How did you end up in your theme of work?

Most of the organic electronics are made from the film form of semiconductor materials, which makes it difficult to understand the intrinsic properties of theirs. Single crystals are one of the solutions to this problem. When I was looking for a topic for my master thesis, I learned about the organic single-crystal group in IFW Dresden, which was very new in the entire campus. Here I started to learn more about organic materials, especially small molecules, aka oligomers in crystalline form. All thanks go to my supervisors Dr. Yulia Krupskaya (group leader of the organic single-crystal group) and Professor Dr. Stefan C. B. Mannsfeld (Professor of Organic Device group). For my thesis, I first started working with charge transfer interfaces, which I am continuing now as my doctoral project.

What was the biggest difficulty you faced during your work/thesis?

We synthesize our crystals, fabricate the whole device manually, and electrically characterize them in our lab. We do everything from scratch, which is a privilege. Being a lab-rat myself, I enjoy it thoroughly.  However, to do all these things, one after another with great care and precision, takes lots of time and patience. Sometimes these things are pretty exhausting. Moreover, now we are working with some exclusive, expensive materials, which take forever to receive from the manufacturer. Apart from this small thing, I feel so grateful for having the opportunity to do what I love to do.

▸ **RECORDS PROVIDED**:
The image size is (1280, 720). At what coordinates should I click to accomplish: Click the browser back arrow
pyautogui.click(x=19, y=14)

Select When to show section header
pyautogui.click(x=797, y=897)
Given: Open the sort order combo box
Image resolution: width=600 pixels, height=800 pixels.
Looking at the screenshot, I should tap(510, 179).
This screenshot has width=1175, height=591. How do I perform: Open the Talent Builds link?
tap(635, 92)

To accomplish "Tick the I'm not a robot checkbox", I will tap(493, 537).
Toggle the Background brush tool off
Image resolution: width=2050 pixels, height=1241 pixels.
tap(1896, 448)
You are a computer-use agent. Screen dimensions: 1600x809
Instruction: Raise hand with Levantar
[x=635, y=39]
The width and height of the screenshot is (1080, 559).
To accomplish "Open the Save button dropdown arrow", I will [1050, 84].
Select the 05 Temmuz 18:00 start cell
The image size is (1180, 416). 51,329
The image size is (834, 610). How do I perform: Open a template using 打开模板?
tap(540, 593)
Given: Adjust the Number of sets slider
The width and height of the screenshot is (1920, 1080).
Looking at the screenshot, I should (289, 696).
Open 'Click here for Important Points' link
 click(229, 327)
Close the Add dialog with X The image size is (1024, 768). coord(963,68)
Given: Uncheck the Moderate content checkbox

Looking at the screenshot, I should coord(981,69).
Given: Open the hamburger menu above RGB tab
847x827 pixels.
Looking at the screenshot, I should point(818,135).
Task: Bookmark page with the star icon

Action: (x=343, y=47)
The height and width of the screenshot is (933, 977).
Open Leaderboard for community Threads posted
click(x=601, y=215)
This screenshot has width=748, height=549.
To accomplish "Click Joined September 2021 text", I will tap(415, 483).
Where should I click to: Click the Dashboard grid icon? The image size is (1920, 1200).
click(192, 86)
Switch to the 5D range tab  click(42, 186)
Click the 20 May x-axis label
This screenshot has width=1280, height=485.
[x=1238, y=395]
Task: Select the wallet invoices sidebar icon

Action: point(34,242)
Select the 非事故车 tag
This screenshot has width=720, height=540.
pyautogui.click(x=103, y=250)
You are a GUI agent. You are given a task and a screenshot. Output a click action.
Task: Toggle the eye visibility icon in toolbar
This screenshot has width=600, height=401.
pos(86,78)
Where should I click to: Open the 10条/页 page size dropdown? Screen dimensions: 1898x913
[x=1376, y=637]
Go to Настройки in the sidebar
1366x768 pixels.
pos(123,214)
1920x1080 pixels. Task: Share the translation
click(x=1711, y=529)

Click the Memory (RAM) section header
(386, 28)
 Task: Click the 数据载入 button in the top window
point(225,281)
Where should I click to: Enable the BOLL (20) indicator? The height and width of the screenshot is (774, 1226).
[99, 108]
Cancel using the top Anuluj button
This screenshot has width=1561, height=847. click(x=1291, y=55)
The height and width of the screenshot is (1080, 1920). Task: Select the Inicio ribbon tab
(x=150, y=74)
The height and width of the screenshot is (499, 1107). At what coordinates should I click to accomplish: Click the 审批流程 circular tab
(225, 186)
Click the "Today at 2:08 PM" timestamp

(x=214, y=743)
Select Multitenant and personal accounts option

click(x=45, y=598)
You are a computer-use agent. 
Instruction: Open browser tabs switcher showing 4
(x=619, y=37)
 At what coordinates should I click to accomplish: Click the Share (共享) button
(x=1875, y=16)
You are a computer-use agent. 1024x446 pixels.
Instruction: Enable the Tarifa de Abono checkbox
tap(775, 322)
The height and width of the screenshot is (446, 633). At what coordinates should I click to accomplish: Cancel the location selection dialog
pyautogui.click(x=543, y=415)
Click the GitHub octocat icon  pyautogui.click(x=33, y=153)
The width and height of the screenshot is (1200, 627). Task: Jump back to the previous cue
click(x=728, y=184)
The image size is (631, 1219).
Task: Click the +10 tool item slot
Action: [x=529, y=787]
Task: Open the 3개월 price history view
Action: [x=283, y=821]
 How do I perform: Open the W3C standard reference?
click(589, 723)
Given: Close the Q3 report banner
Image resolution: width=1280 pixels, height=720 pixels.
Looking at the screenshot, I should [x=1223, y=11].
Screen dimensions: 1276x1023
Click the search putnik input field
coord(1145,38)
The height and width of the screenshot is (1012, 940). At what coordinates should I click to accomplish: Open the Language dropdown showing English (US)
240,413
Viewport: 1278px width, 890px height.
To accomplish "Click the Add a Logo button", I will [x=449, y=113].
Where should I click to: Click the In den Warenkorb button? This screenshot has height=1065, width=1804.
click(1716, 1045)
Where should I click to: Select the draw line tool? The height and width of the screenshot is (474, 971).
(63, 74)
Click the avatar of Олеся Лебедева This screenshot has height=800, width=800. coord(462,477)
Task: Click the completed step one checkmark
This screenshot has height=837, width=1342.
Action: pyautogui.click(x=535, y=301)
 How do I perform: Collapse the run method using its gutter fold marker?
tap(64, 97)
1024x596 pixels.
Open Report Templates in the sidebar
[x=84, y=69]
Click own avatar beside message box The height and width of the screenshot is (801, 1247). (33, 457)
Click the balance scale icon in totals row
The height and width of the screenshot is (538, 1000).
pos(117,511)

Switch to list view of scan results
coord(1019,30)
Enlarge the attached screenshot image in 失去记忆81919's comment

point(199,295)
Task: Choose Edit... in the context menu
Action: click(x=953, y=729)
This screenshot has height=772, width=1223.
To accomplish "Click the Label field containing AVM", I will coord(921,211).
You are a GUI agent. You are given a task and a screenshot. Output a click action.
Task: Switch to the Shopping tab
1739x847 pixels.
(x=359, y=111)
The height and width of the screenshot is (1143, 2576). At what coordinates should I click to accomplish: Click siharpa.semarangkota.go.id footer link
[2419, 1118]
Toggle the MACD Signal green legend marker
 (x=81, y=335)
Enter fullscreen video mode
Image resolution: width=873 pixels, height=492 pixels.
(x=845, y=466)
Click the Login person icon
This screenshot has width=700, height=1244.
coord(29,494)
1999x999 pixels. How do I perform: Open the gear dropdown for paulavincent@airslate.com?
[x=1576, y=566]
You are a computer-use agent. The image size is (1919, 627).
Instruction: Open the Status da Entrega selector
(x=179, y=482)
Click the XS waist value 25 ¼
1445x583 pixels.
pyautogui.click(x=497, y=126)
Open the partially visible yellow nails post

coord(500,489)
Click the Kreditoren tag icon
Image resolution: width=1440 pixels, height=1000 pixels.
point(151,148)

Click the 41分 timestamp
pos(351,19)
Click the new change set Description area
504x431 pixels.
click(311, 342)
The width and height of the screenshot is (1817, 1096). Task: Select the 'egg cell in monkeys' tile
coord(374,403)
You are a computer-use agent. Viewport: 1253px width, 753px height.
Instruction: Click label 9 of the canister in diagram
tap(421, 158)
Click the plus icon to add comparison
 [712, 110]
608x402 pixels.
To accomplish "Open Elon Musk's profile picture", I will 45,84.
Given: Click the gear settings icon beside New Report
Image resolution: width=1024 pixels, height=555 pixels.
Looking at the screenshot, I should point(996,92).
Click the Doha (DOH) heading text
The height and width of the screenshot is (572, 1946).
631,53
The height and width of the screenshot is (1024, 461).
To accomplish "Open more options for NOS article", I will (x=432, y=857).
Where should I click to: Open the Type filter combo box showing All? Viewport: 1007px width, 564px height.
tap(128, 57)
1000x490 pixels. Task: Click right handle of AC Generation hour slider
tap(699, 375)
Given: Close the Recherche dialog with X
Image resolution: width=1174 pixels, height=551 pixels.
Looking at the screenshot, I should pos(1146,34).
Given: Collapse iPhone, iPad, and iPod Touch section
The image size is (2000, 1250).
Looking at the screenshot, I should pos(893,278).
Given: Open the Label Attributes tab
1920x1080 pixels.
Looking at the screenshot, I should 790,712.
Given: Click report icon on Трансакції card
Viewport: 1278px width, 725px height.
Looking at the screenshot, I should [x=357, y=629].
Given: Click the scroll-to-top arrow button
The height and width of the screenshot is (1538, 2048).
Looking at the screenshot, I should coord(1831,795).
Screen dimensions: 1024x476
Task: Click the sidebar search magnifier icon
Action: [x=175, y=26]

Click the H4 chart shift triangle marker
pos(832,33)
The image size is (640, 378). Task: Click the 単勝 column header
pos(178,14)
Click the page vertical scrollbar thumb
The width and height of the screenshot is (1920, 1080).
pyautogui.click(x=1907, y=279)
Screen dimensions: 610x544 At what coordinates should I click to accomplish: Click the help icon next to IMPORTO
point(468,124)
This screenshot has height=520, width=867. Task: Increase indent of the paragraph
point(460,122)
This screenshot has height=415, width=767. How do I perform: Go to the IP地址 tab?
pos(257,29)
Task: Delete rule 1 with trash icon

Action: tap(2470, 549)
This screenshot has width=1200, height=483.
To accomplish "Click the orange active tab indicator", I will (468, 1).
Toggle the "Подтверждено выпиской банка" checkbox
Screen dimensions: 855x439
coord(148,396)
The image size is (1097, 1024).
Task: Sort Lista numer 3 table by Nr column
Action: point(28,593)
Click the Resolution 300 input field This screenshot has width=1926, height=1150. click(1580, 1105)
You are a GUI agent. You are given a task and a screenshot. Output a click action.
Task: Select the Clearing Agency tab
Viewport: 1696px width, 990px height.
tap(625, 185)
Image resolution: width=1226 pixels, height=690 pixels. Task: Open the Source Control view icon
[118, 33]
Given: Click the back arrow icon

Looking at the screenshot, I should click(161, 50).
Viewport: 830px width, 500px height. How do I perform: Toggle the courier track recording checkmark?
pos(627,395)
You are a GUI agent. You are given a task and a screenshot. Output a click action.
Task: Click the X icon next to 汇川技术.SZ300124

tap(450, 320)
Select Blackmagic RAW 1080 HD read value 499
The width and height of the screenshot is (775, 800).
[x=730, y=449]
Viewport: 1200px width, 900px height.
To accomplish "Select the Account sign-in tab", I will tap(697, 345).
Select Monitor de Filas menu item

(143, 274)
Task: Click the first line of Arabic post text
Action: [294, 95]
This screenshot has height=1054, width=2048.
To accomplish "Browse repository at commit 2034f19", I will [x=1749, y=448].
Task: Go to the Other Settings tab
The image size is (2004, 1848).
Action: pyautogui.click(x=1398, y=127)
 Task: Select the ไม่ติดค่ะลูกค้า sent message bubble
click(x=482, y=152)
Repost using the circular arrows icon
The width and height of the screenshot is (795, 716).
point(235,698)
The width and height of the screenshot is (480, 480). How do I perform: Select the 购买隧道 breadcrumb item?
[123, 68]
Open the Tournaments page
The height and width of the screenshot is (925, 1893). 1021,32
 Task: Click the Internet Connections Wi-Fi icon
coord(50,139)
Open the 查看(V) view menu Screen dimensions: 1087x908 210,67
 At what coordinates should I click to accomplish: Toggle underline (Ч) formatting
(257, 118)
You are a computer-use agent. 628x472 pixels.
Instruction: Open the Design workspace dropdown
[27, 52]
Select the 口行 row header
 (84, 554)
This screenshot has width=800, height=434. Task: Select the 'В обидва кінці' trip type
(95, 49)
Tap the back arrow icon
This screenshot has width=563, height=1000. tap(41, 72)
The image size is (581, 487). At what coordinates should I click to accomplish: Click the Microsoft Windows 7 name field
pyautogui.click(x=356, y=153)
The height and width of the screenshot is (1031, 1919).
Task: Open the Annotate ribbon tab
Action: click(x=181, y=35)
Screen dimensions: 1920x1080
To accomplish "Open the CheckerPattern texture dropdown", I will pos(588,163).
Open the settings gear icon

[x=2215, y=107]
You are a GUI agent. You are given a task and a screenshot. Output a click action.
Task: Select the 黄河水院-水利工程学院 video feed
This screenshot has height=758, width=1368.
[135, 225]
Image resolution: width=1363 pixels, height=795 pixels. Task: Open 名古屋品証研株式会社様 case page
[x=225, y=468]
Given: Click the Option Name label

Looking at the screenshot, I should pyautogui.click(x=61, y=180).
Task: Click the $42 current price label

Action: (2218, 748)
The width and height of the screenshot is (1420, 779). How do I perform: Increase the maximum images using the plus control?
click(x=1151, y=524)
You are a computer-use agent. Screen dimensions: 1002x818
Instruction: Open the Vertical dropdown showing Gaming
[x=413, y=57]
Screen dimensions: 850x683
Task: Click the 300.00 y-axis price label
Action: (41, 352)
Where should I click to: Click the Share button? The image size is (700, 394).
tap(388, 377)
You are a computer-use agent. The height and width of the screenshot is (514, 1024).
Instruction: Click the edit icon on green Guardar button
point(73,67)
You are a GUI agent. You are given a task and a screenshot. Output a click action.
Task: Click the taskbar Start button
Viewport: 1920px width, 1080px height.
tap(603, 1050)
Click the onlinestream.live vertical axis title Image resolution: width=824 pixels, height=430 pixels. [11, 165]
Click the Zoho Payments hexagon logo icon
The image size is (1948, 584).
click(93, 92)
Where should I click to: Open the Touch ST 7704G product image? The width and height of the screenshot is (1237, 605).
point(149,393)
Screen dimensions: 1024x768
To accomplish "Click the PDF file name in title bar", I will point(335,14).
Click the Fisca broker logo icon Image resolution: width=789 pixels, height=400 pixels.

▸ **BRIEF**:
Transcribe everything in the interview above from "Most of the" down to "my doctoral project.", word for word.

▸ **WORKED ANSWER**:
Most of the organic electronics are made from the film form of semiconductor materials, which makes it difficult to understand the intrinsic properties of theirs. Single crystals are one of the solutions to this problem. When I was looking for a topic for my master thesis, I learned about the organic single-crystal group in IFW Dresden, which was very new in the entire campus. Here I started to learn more about organic materials, especially small molecules, aka oligomers in crystalline form. All thanks go to my supervisors Dr. Yulia Krupskaya (group leader of the organic single-crystal group) and Professor Dr. Stefan C. B. Mannsfeld (Professor of Organic Device group). For my thesis, I first started working with charge transfer interfaces, which I am continuing now as my doctoral project.